:: Dataset records ::

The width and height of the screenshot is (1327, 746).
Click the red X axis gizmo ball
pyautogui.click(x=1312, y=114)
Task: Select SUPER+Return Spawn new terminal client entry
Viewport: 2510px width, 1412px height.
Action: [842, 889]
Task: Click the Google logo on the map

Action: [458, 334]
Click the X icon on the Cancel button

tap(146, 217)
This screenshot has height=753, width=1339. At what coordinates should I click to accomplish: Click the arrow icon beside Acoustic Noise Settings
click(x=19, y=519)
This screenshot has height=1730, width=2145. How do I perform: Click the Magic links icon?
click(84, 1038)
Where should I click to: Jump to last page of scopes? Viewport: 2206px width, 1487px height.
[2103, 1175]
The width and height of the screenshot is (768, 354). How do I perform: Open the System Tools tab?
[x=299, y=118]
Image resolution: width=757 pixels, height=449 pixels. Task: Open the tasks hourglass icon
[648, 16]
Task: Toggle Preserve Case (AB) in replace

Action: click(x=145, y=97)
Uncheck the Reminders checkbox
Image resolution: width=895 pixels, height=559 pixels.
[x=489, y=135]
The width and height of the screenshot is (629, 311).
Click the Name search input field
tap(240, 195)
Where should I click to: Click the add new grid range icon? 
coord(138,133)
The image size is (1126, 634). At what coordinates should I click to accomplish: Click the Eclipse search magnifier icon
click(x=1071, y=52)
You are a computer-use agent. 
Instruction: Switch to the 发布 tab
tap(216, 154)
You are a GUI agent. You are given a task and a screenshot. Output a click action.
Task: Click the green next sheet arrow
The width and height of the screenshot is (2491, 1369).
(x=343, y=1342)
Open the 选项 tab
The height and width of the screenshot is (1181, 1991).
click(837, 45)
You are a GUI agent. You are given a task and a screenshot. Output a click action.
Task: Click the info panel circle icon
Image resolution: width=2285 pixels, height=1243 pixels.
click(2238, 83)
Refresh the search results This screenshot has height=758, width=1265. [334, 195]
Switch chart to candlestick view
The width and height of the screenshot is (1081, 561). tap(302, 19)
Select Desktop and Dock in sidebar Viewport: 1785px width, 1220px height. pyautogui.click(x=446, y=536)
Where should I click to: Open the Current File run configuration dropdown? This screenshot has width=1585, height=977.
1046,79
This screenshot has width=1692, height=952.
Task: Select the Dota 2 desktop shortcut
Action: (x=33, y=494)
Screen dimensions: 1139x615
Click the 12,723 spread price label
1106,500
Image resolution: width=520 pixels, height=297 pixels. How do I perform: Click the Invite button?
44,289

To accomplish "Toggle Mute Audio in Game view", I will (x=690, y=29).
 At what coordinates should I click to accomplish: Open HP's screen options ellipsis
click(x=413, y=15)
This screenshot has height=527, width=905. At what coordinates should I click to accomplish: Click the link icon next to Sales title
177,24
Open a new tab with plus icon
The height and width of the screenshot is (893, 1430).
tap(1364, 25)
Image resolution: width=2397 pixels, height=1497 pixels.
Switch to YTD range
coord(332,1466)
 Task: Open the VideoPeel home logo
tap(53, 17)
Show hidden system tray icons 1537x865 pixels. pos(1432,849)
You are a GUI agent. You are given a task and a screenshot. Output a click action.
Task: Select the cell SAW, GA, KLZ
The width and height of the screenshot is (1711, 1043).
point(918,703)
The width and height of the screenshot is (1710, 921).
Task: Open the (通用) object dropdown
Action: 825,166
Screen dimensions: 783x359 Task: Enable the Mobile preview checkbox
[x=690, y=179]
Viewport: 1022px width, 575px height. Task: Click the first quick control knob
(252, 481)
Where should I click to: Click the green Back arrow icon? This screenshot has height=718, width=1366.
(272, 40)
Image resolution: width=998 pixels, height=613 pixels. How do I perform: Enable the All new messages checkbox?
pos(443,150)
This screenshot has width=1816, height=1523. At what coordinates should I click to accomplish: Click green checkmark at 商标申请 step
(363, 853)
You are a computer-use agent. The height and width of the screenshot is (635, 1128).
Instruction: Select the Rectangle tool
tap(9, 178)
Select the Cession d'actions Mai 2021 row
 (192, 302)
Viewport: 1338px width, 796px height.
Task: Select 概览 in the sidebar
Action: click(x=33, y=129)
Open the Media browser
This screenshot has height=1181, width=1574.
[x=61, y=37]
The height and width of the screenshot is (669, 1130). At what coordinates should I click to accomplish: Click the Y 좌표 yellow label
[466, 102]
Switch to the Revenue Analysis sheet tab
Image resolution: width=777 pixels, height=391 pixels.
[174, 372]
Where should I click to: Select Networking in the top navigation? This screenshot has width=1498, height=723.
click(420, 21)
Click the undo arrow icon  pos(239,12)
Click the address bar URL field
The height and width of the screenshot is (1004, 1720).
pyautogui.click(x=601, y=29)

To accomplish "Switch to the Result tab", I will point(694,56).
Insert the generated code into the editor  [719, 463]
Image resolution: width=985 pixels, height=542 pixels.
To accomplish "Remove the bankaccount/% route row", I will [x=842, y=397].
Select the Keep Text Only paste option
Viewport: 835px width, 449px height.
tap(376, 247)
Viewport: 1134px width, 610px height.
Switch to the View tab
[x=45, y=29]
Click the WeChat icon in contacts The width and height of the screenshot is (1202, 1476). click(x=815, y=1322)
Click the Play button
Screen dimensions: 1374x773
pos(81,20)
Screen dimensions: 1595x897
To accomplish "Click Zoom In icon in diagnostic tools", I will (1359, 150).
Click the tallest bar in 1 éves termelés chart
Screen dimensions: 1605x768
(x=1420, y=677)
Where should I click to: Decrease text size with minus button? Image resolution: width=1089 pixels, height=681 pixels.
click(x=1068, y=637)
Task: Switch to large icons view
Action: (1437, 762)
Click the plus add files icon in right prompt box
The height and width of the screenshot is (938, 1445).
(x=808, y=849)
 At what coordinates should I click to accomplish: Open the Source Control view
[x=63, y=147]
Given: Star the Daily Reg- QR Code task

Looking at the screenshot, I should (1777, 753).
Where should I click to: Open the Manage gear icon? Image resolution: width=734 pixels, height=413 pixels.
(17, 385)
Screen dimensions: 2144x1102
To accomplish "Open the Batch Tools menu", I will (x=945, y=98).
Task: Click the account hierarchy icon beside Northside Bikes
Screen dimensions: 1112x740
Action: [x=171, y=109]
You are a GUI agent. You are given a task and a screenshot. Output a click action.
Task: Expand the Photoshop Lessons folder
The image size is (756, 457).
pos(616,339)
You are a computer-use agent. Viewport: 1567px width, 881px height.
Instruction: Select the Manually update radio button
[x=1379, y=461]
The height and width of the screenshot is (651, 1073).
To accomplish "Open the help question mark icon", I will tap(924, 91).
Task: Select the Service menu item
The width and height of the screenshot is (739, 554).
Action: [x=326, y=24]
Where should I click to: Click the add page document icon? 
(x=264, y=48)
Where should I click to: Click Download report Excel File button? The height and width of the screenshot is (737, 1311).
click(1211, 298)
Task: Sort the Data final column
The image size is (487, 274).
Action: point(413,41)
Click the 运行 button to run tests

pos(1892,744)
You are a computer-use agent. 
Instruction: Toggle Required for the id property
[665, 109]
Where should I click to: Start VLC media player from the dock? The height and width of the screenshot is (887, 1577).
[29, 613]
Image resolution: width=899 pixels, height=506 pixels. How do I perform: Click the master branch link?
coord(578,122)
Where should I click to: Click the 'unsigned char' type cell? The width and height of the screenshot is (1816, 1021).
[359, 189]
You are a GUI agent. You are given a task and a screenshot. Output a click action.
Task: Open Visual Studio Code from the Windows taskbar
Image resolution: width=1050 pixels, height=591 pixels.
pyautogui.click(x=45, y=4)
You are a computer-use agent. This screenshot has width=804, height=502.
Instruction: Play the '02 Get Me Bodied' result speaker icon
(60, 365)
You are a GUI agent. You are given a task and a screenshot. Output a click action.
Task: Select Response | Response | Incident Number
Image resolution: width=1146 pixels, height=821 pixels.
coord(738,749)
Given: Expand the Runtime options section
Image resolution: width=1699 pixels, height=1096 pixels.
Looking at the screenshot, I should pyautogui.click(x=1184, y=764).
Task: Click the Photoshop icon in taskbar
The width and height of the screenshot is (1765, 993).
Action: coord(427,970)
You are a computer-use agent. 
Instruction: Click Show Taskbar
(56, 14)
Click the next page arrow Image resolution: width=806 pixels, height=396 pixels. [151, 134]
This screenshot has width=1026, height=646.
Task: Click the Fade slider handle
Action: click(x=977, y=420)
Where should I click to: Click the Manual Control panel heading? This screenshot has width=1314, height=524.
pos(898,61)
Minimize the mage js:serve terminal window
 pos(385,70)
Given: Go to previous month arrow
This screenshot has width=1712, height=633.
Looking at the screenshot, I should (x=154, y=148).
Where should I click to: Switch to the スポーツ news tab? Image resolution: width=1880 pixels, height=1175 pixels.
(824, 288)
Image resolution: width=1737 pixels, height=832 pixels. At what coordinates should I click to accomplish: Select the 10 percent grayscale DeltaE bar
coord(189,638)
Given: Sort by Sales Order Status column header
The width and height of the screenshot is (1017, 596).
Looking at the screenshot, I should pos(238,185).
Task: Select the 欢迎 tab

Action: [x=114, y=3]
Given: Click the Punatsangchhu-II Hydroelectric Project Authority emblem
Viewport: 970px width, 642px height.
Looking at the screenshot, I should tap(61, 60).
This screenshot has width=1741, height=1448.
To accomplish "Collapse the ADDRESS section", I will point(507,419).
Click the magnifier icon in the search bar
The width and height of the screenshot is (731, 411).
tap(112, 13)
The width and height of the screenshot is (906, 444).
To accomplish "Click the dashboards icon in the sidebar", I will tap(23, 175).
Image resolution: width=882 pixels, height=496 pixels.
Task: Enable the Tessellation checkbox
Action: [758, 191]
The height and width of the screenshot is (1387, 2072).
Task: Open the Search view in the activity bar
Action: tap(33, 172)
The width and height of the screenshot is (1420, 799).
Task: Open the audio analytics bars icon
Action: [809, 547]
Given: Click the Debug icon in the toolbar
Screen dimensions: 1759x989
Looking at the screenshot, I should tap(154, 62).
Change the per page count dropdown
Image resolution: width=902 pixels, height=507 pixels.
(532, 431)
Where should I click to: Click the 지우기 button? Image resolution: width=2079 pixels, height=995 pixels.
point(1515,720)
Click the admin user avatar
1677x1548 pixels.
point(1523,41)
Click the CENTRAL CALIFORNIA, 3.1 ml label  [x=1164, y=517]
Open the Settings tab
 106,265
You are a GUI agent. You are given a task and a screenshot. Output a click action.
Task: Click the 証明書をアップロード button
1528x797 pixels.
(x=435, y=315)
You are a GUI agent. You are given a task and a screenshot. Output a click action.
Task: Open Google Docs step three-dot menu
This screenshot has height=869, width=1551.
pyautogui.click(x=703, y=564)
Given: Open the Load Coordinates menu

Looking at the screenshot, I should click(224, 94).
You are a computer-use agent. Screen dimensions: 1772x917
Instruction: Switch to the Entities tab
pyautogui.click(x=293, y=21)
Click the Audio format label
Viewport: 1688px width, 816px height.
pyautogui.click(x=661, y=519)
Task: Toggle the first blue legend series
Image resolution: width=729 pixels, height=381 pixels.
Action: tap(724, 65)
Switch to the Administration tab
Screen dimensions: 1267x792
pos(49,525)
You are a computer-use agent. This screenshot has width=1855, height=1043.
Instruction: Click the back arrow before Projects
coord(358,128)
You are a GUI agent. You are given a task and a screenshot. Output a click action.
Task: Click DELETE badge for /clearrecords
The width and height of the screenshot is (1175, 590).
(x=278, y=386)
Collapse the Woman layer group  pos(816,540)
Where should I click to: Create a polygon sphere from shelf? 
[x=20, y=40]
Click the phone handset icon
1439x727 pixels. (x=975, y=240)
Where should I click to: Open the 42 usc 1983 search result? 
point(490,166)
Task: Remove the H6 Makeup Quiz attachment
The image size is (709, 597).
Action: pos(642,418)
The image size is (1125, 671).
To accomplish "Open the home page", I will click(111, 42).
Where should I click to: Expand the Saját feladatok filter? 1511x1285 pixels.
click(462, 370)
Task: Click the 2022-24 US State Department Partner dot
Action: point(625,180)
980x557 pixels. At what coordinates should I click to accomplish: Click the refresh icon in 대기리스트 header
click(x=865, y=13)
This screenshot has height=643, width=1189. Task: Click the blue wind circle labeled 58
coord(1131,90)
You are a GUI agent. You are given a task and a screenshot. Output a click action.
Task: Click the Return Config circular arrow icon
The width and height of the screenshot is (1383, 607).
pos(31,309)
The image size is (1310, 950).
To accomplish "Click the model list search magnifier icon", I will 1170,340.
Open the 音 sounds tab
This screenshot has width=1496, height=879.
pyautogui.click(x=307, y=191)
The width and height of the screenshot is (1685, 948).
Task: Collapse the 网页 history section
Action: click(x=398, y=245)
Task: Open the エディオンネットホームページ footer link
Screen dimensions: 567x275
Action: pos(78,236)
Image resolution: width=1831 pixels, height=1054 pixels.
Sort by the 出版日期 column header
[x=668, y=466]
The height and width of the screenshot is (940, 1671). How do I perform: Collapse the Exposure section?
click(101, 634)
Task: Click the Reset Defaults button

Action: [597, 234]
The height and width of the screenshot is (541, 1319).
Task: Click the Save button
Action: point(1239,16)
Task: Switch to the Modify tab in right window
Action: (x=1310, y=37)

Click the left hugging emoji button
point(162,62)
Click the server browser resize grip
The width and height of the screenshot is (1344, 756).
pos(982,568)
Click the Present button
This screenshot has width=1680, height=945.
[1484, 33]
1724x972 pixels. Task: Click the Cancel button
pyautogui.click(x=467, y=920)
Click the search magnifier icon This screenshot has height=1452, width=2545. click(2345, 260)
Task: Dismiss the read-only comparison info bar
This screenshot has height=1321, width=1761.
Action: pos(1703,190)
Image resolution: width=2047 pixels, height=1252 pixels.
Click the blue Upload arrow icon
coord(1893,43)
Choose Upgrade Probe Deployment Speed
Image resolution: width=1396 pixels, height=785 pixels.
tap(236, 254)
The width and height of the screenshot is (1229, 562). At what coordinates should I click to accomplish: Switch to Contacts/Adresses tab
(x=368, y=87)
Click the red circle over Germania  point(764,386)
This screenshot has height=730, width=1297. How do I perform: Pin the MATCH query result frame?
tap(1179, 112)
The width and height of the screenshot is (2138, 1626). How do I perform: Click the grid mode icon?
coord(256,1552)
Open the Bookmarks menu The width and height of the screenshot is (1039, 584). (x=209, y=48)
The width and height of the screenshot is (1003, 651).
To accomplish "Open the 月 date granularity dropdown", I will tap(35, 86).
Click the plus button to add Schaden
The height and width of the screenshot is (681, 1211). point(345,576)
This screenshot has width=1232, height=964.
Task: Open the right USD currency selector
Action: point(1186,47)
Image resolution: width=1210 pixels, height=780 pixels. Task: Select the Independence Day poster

:::

:: Assigned task ::
Each line from the start of the listing through the line with "Open the 选项 tab" is to be restated verbatim, both ends included.

:: Answer to the problem ::
The width and height of the screenshot is (1327, 746).
Click the red X axis gizmo ball
pyautogui.click(x=1312, y=114)
Task: Select SUPER+Return Spawn new terminal client entry
Viewport: 2510px width, 1412px height.
Action: [842, 889]
Task: Click the Google logo on the map

Action: [458, 334]
Click the X icon on the Cancel button

tap(146, 217)
This screenshot has height=753, width=1339. At what coordinates should I click to accomplish: Click the arrow icon beside Acoustic Noise Settings
click(x=19, y=519)
This screenshot has height=1730, width=2145. How do I perform: Click the Magic links icon?
click(84, 1038)
Where should I click to: Jump to last page of scopes? Viewport: 2206px width, 1487px height.
[2103, 1175]
The width and height of the screenshot is (768, 354). How do I perform: Open the System Tools tab?
[x=299, y=118]
Image resolution: width=757 pixels, height=449 pixels. Task: Open the tasks hourglass icon
[648, 16]
Task: Toggle Preserve Case (AB) in replace

Action: click(x=145, y=97)
Uncheck the Reminders checkbox
Image resolution: width=895 pixels, height=559 pixels.
[x=489, y=135]
The width and height of the screenshot is (629, 311).
Click the Name search input field
tap(240, 195)
Where should I click to: Click the add new grid range icon? 
coord(138,133)
The image size is (1126, 634). At what coordinates should I click to accomplish: Click the Eclipse search magnifier icon
click(x=1071, y=52)
You are a computer-use agent. 
Instruction: Switch to the 发布 tab
tap(216, 154)
You are a GUI agent. You are given a task and a screenshot. Output a click action.
Task: Click the green next sheet arrow
The width and height of the screenshot is (2491, 1369).
(x=343, y=1342)
Open the 选项 tab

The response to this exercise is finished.